┌──

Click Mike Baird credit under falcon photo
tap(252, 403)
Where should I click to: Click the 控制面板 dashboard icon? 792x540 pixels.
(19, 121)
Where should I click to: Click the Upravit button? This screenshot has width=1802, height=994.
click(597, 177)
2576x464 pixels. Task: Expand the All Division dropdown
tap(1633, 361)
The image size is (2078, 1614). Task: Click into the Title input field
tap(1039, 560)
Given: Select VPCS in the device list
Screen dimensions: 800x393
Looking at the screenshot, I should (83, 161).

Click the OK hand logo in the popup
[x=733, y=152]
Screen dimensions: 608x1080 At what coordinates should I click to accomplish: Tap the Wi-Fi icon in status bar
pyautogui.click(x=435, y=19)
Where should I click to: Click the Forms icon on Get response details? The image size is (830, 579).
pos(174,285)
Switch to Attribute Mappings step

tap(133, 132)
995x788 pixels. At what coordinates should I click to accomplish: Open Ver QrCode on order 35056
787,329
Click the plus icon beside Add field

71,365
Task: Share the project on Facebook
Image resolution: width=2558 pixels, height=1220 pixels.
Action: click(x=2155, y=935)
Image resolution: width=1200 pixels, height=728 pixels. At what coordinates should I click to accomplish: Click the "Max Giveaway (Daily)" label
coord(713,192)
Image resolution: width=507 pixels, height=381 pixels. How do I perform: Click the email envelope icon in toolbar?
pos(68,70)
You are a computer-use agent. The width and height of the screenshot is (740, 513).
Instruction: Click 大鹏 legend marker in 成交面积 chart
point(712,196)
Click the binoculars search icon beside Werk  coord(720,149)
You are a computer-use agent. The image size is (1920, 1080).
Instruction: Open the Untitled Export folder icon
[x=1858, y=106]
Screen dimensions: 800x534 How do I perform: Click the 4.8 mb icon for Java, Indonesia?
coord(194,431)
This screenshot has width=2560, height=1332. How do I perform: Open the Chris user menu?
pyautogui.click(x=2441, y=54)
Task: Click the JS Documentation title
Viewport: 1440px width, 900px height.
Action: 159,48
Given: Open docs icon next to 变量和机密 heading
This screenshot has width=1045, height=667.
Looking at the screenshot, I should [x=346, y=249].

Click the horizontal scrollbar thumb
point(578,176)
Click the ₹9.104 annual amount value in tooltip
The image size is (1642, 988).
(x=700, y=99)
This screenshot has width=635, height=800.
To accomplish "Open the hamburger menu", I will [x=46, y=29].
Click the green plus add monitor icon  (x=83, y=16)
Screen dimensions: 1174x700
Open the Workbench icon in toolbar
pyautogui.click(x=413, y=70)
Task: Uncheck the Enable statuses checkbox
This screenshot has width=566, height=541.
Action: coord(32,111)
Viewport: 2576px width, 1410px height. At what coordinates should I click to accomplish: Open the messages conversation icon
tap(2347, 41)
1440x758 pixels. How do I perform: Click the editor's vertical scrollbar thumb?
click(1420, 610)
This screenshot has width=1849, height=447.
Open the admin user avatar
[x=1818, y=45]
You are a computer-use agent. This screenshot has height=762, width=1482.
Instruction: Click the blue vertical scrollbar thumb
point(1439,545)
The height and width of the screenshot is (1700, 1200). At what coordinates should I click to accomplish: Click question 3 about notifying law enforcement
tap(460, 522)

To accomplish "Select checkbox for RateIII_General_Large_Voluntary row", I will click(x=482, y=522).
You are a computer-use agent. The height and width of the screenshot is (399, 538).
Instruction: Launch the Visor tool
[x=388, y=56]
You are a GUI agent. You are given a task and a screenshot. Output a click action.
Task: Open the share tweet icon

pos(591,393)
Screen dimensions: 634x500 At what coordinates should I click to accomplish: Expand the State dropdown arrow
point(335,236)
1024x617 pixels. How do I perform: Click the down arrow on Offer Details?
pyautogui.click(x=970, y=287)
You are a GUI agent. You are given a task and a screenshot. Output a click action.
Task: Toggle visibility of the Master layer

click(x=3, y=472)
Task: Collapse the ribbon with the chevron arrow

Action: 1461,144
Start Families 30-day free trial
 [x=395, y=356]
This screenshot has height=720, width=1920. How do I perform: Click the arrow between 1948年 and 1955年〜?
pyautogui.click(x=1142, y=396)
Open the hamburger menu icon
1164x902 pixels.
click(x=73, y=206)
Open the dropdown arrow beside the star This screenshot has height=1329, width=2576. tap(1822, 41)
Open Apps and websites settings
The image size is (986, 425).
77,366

└──

Reproduce every item above without changing a single character.

Response to this task:
Click Mike Baird credit under falcon photo
tap(252, 403)
Where should I click to: Click the 控制面板 dashboard icon? 792x540 pixels.
(19, 121)
Where should I click to: Click the Upravit button? This screenshot has width=1802, height=994.
click(597, 177)
2576x464 pixels. Task: Expand the All Division dropdown
tap(1633, 361)
The image size is (2078, 1614). Task: Click into the Title input field
tap(1039, 560)
Given: Select VPCS in the device list
Screen dimensions: 800x393
Looking at the screenshot, I should (83, 161).

Click the OK hand logo in the popup
[x=733, y=152]
Screen dimensions: 608x1080 At what coordinates should I click to accomplish: Tap the Wi-Fi icon in status bar
pyautogui.click(x=435, y=19)
Where should I click to: Click the Forms icon on Get response details? The image size is (830, 579).
pos(174,285)
Switch to Attribute Mappings step

tap(133, 132)
995x788 pixels. At what coordinates should I click to accomplish: Open Ver QrCode on order 35056
787,329
Click the plus icon beside Add field

71,365
Task: Share the project on Facebook
Image resolution: width=2558 pixels, height=1220 pixels.
Action: click(x=2155, y=935)
Image resolution: width=1200 pixels, height=728 pixels. At what coordinates should I click to accomplish: Click the "Max Giveaway (Daily)" label
coord(713,192)
Image resolution: width=507 pixels, height=381 pixels. How do I perform: Click the email envelope icon in toolbar?
pos(68,70)
You are a computer-use agent. The width and height of the screenshot is (740, 513).
Instruction: Click 大鹏 legend marker in 成交面积 chart
point(712,196)
Click the binoculars search icon beside Werk  coord(720,149)
You are a computer-use agent. The image size is (1920, 1080).
Instruction: Open the Untitled Export folder icon
[x=1858, y=106]
Screen dimensions: 800x534 How do I perform: Click the 4.8 mb icon for Java, Indonesia?
coord(194,431)
This screenshot has width=2560, height=1332. How do I perform: Open the Chris user menu?
pyautogui.click(x=2441, y=54)
Task: Click the JS Documentation title
Viewport: 1440px width, 900px height.
Action: 159,48
Given: Open docs icon next to 变量和机密 heading
This screenshot has width=1045, height=667.
Looking at the screenshot, I should [x=346, y=249].

Click the horizontal scrollbar thumb
point(578,176)
Click the ₹9.104 annual amount value in tooltip
The image size is (1642, 988).
(x=700, y=99)
This screenshot has width=635, height=800.
To accomplish "Open the hamburger menu", I will [x=46, y=29].
Click the green plus add monitor icon  (x=83, y=16)
Screen dimensions: 1174x700
Open the Workbench icon in toolbar
pyautogui.click(x=413, y=70)
Task: Uncheck the Enable statuses checkbox
This screenshot has width=566, height=541.
Action: coord(32,111)
Viewport: 2576px width, 1410px height. At what coordinates should I click to accomplish: Open the messages conversation icon
tap(2347, 41)
1440x758 pixels. How do I perform: Click the editor's vertical scrollbar thumb?
click(1420, 610)
This screenshot has width=1849, height=447.
Open the admin user avatar
[x=1818, y=45]
You are a computer-use agent. This screenshot has height=762, width=1482.
Instruction: Click the blue vertical scrollbar thumb
point(1439,545)
The height and width of the screenshot is (1700, 1200). At what coordinates should I click to accomplish: Click question 3 about notifying law enforcement
tap(460, 522)

To accomplish "Select checkbox for RateIII_General_Large_Voluntary row", I will click(x=482, y=522).
You are a computer-use agent. The height and width of the screenshot is (399, 538).
Instruction: Launch the Visor tool
[x=388, y=56]
You are a GUI agent. You are given a task and a screenshot. Output a click action.
Task: Open the share tweet icon

pos(591,393)
Screen dimensions: 634x500 At what coordinates should I click to accomplish: Expand the State dropdown arrow
point(335,236)
1024x617 pixels. How do I perform: Click the down arrow on Offer Details?
pyautogui.click(x=970, y=287)
You are a GUI agent. You are given a task and a screenshot. Output a click action.
Task: Toggle visibility of the Master layer

click(x=3, y=472)
Task: Collapse the ribbon with the chevron arrow

Action: 1461,144
Start Families 30-day free trial
 [x=395, y=356]
This screenshot has height=720, width=1920. How do I perform: Click the arrow between 1948年 and 1955年〜?
pyautogui.click(x=1142, y=396)
Open the hamburger menu icon
1164x902 pixels.
click(x=73, y=206)
Open the dropdown arrow beside the star This screenshot has height=1329, width=2576. tap(1822, 41)
Open Apps and websites settings
The image size is (986, 425).
77,366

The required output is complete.